At this points it should be emphasized that MS-DOS 2.0
does not implement most of these features, as future versions
will. There is no global or local queue. Only one request
is pending at any one time, and the DOS waits for this current
request to be completed. For 2.0 it is sufficient for the
strategy routine to simply store the address of the packet
at a fixed location, and for the interrupt routine to then
process this packet by doing the request and returning.
Remember: the DOS just calls the strategy routine and then
immediately calls the interrupt routine, it is assumed that
the request is completed when the interrupt routine returns.
This additional functionality is defined at this time so
that people will be aware and thinking about the future.
FORMAT OF A DEVICE DRIVER
A device driver is simply a relocatable memory image
with all of the code in it to implement the device (like
a .COM file, but not ORGed at 100 Hex). In addition it has
a special header at the front of it which identifies it as
a device, defines the strategy and interrupt entry points,
and defines various attributes. It should also be noted
that there are two basic types of devices.
The first is character devices. These are devices which
are designed to do character I/O in a serial manner like
CON, AUX, and PRN. These devices are named (ie. CON, AUX,
CLOCK, etc.), and users may open channels (FCBs) to do I/O
to them.
The second class of devices is block devices. These
devices are the "disk drives" on the system, they can do
random I/O in pieces called blocks (usually the physical
sector size) and hence the name. These devices are not
"named" as the character devices are, and therefore cannot
be "opened" directly. Instead they are "mapped" via the
drive letters (A,B,C, etc.).
Block devices also have units. In other words a single
driver may be responsible for one or more disk drives. For
instance block device driver ALPHA (please note that we cannot
actually refer to block devices by a name!) may be
responsible for drives A,B,C and D, this simply means that
it has four units (0-3) defined and therefore takes up four
drive letters. Which units correspond to which drive letters
is determined by the position of the driver in the chain
of all drivers: if driver ALPHA is the first block driver
in the device chain, and it defines 4 units (0-3), then they
will be A,B,C and D. If BETA is the second block driver
and defines three units (0-2), then they will be E,F and
G and so on. MS-DOS 2.0 is not limited to 16 block device
units, as previous versions were. The theoretical limit
is 63 (2^6 - 1), but it should be noted that after 26 the
drive letters get a little strange (like ] \ and ^). NOTE:
Character devices cannot define multiple units (this because
they have only one name).

Set problem 1: From the listing, reproduce verbatim the lines starting at the line that contains "Image resolution: width=943" and ending at the line that contains "will tap(43, 28).", with both of those lines included.
The listing bears no relation to the device driver text.

Data in this exercise:
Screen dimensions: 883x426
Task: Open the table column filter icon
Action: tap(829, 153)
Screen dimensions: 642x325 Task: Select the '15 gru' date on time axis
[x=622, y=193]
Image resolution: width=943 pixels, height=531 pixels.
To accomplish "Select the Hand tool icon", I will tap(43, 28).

--

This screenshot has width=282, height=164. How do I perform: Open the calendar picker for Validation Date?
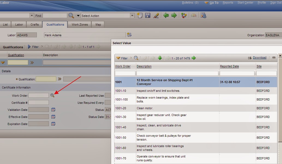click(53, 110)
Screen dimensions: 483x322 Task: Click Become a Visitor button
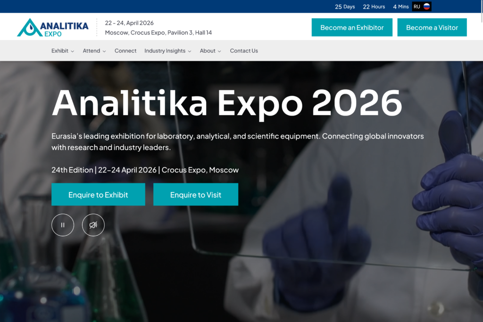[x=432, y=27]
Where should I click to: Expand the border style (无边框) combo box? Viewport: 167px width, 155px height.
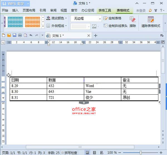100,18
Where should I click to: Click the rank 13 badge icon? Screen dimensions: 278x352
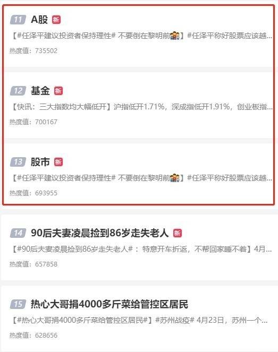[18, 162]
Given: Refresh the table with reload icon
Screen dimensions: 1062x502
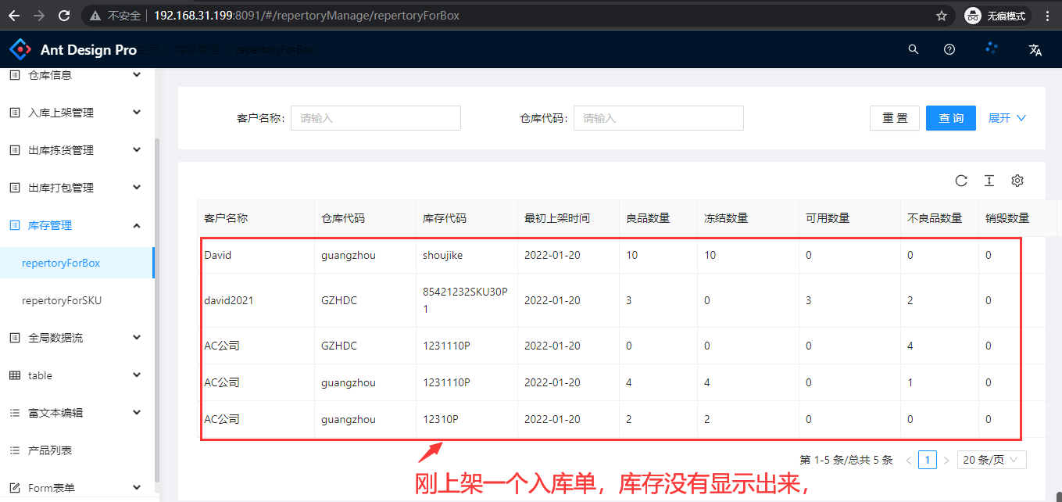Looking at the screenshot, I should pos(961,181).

* * *

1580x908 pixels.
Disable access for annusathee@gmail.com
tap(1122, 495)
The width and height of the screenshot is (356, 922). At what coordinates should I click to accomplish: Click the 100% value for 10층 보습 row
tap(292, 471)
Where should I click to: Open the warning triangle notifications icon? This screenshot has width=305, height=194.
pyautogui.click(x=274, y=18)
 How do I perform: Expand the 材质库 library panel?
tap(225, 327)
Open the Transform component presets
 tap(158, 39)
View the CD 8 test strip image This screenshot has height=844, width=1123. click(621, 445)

Set problem 2: According to the device driver text, what is the theoretical limit on block device units in MS-DOS 2.0?

Complete output 1:
Image resolution: width=943 pixels, height=531 pixels.
To accomplish "Select the Hand tool icon", I will tap(43, 28).

Complete output 2: 63 (2^6 - 1).